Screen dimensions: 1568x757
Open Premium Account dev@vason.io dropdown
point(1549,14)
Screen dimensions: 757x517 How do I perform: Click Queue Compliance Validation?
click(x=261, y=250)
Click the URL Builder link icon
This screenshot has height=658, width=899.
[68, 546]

______

# EXERCISE INSTRUCTIONS
Your task is to transcribe the listing in full, so that each line reads exactly as before.

# RESPONSE TO THE EXERCISE
Screen dimensions: 1568x757
Open Premium Account dev@vason.io dropdown
point(1549,14)
Screen dimensions: 757x517 How do I perform: Click Queue Compliance Validation?
click(x=261, y=250)
Click the URL Builder link icon
This screenshot has height=658, width=899.
[68, 546]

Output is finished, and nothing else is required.